The International Energy Agency believes U.S. oilfields will offset slow growth from the OPEC cartel.
The group, based in Paris, issued its annual oil market report on Monday. The resurgence in U.S. production is the most prominent change since the group’s last forecast.
The agency continues to worry that globally, investment in new production has not rebounded from the oil-price plunge that started in mid-2014, raising the possibility of future shortages and price spikes.
The IEA predicts that within five years, the cushion of production capacity over expected demand will fall to its lowest level since 2007. That was the year before the price for oil in the U.S. surged close to $150. Prices are less than half that today.
The energy agency, which advises energy-consuming countries, said Monday that global energy demand will grow about 7 per cent by 2023, to 104.7 million barrels of oil per day. Citing the production capabilities of drillers operating in U.S. shale fields, the world capacity to produce oil will hit 107 million barrels a day.

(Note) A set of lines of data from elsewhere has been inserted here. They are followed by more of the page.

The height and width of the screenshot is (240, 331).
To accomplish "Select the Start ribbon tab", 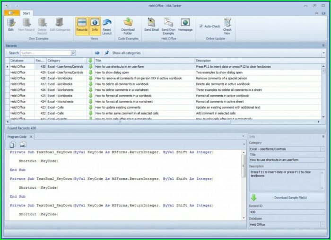I will pos(26,13).
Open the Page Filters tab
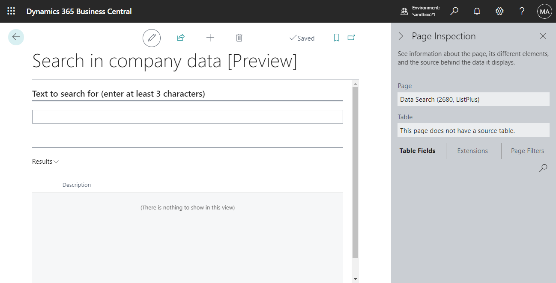 [527, 150]
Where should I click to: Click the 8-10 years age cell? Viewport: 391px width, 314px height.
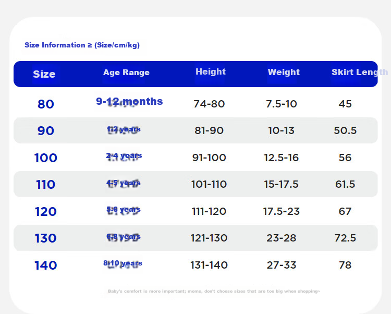[x=123, y=263]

The strongest growth is expected to come from the Permian Basin, a vast oil and gas pool that lies under parts of Texas and New Mexico. Output there is expected to double by 2023.
The energy group forecasts that the U.S. will supply enough oil to meet 80 per cent of the growing demand over the next three years, and Canada, Brazil and Norway will meet the rest.
All that U.S. production should keep prices at the pump from rising. The energy group’s director, Fatih Birol, said the study assumed oil prices around $60 a barrel, which is just below the current international benchmark price of $65.64 a barrel.
Meanwhile, the energy agency has scaled back its forecast of output from OPEC, the Organization of the Petroleum Exporting Countries, a sign of the United States’ ascendancy in energy.
For more than a year, OPEC and other producers including Russia have limited production, a strategy that helped boost crude prices. Benchmark crude has roughly doubled since bottoming in early 2016.
The rebound, however, also spurred more drilling in the U.S., where operators found success in shale formations stretching from Texas to North Dakota to the Northeast. And with U.S. production expected to keep surging, OPEC’s caps may prove less effective in boosting prices.
Speaking at the CERAWeek IHS Markit conference on Monday, OPEC Secretary General Mohammad Sanusi Barkindo sidestepped questions about the cartel’s next steps. A decision on extending the production limits beyond this year will be made at meetings in June and November, he said.
OPEC representatives planned to meet Monday night with executives from some of the U.S. shale producers — a follow-up to an ice-breaking meeting on the sidelines of the same conference a year ago.
Barkindo said the OPEC side wanted to learn how the Americans were able to use technology, cuts costs, and still boost productivity.
“We are not talking about prices. We are not talking about production cuts,” he said.
Environmentalists, scientists and some energy analyst question whether the world is rapidly approaching a “peak demand” scenario as policies are enacted to reduce carbon emissions from burning coal, oil and natural gas.
Birol said, however, that his group sees no sign that demand for fossil fuels will peak — or even plateau — in the next five years.